To all you 1L’s, best of luck. To my 3L friends, we’re almost there. And to those of you who have finished this journey, I have a newfound respect for you.
Posted by newlawmom on July 6, 2010
Mine is not over yet, but in some ways the story I brought here has reached a natural conclusion. Time changes all things, and everything changes over time. I have come so far that it is wrong to leave the story hanging. So here is the crux of what I need to tell you: law school becomes just one thing on a list. It does not remain the core of existence. So my life went on and things changed, which really should not surprise me.
The end of my 2L year things went very badly and nothing bad happened! My grades were fine despite the fact that I never finished my outlines, barely read anything from April 12 on, and I didn’t have a single moment to study during reading week. I wish I had known this last year. It could have saved me immense stress, not to mention time. I seriously did not have a single moment to worry about law school, believe me. I had bigger problems. My mother was hospitalized for almost a month and was diagnosed with major abdominal cancer, my oldest son got in some trouble at school and decided that the appropriate response was to cut himself with a razor, and in short, the rest of the people in my life decided that they needed my attention despite the fact I’m in law school. That also should not have surprised me. But it is fine. All things work out in the end.

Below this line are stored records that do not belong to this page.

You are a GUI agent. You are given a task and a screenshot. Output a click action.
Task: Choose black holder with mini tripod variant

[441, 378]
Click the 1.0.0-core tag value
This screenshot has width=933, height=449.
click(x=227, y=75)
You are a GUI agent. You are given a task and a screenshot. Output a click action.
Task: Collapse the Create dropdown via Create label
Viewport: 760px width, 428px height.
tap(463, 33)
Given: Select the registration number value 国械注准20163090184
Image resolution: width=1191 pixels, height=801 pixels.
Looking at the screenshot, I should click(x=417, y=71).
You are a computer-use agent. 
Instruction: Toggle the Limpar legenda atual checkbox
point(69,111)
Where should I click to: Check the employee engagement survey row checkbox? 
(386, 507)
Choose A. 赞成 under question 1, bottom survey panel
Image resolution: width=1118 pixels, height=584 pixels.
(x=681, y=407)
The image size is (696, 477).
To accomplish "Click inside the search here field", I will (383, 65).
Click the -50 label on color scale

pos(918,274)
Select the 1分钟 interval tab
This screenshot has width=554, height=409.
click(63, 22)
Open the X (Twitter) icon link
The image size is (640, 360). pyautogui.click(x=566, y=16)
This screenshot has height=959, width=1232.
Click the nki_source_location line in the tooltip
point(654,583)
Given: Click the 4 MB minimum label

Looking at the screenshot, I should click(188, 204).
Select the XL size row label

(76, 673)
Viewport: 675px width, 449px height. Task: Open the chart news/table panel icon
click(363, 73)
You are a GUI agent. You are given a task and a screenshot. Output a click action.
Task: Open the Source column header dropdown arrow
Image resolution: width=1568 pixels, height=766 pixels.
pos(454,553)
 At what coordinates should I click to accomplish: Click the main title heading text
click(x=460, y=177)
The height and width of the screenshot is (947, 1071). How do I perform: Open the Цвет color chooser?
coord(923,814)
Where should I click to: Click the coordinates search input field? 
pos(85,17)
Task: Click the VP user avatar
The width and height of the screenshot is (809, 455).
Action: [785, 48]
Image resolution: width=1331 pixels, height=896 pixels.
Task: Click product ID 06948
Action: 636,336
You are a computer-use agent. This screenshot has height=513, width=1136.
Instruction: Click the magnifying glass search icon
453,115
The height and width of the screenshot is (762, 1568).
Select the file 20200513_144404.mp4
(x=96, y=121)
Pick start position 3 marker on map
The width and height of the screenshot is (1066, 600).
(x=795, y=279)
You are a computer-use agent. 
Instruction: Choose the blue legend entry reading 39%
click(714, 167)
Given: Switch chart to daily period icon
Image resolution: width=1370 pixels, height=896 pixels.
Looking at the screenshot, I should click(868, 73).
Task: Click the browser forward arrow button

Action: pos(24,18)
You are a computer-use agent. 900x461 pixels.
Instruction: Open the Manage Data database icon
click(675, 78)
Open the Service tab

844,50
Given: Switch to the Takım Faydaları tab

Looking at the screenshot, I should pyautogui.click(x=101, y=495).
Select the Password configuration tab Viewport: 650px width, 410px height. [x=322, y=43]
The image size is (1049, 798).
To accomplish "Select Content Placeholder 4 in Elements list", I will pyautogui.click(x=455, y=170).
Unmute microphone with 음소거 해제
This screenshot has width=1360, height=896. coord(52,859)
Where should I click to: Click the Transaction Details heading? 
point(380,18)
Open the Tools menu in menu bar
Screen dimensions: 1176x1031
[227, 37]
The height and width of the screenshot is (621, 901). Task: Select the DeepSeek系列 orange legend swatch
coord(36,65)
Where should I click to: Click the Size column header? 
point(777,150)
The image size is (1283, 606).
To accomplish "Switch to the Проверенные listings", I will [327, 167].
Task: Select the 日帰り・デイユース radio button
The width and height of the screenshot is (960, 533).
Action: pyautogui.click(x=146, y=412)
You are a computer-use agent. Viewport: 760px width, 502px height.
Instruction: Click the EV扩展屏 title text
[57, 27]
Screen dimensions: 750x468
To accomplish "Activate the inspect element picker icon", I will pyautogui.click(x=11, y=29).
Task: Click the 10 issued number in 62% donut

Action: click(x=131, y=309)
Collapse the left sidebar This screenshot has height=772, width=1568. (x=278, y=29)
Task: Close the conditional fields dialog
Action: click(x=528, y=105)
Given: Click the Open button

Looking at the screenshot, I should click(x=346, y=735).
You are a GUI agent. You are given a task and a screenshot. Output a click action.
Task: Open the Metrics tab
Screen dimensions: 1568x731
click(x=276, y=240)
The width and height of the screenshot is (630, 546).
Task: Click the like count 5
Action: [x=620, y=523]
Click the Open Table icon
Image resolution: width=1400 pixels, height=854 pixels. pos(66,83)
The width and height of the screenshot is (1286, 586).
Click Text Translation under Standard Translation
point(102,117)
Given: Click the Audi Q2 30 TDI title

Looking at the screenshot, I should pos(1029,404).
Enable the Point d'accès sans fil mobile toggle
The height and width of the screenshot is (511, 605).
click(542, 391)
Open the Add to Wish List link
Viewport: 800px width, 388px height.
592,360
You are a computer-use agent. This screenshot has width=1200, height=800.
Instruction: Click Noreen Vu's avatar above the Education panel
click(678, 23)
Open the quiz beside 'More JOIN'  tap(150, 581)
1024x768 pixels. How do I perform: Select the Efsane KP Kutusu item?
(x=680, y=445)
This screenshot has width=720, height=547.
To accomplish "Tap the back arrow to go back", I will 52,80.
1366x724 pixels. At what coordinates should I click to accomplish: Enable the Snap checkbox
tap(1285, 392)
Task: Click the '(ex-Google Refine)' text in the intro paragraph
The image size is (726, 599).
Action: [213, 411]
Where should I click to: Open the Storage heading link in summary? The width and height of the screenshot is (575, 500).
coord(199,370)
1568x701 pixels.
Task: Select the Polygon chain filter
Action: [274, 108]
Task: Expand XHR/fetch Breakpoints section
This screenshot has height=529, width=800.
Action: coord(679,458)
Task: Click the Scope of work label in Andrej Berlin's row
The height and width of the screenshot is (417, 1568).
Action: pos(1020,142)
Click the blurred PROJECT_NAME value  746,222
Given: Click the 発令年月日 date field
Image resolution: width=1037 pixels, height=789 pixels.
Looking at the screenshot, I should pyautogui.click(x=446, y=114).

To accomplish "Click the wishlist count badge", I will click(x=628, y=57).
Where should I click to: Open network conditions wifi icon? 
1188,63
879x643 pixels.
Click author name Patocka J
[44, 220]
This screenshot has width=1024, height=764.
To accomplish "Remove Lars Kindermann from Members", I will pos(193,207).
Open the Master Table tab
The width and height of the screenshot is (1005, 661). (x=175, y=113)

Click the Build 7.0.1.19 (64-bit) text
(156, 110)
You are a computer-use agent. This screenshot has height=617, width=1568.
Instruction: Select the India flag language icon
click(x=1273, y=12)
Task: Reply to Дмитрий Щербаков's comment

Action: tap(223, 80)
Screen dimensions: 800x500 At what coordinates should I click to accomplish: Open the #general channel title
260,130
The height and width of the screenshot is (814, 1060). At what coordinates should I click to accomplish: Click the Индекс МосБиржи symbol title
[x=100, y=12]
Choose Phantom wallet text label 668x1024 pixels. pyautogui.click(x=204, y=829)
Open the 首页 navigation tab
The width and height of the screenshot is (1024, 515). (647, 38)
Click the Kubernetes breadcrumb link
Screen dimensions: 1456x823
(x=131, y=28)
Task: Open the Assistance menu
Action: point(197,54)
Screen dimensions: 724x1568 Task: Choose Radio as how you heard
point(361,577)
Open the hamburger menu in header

My summer job has sort of gone south. Well, not exactly. I still have it, but they don’t have a lot of time to give me work, and I don’t have a lot of time to chase them down and beg them for it. So I have not done much work, though what I have done has been completed accurately and on time. Some people just don’t know what to do with a summer intern, I guess. I am going to apply a little more pressure over the next month, because I do need to be able to use this job as a reference at some point. In reality, I don’t care one way or the other. I am quite busy spending time with my family. Only now, on July 5, does law school begin to re-enter my mind. And I still like it! Love it, actually. I wish I had more time to devote to it.
Next up is my 3rd and final year of law school. Believe that. Next year at this time, I will be waiting for the results of the bar. But first – summer. I plan on enjoying every minute of it. Up until this week, there has been no time to enjoy anything. So I’m going to make the best of the time I have left. I hope everyone reading has a great day and enjoys the rest of their vacation.